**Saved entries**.
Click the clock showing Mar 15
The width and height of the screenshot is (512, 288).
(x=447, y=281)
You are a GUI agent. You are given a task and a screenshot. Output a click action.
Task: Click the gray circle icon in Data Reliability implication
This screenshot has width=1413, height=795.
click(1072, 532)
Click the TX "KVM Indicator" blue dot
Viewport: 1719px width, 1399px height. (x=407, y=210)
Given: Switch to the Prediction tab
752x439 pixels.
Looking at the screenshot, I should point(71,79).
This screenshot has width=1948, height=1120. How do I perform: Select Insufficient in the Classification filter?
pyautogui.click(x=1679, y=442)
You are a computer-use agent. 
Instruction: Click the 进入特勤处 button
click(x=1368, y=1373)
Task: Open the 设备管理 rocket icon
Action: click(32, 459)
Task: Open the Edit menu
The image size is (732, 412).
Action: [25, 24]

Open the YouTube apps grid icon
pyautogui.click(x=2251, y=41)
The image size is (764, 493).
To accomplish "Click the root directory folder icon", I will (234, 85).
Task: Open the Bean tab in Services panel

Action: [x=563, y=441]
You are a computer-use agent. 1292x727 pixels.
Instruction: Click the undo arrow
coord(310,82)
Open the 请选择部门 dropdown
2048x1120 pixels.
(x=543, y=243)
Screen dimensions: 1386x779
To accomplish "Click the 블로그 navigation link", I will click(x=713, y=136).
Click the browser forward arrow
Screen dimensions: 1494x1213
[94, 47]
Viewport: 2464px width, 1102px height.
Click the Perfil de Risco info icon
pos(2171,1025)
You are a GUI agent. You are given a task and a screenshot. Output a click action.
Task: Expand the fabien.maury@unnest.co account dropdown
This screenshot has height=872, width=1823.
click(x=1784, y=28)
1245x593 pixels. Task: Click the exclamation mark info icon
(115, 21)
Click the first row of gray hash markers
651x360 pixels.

**WHAT TO DO**. Using the records above, report each line that contains the word "computer" by copying it.

**ANSWER**.
You are a computer-use agent. 
You are a computer-use agent. 1292x727 pixels.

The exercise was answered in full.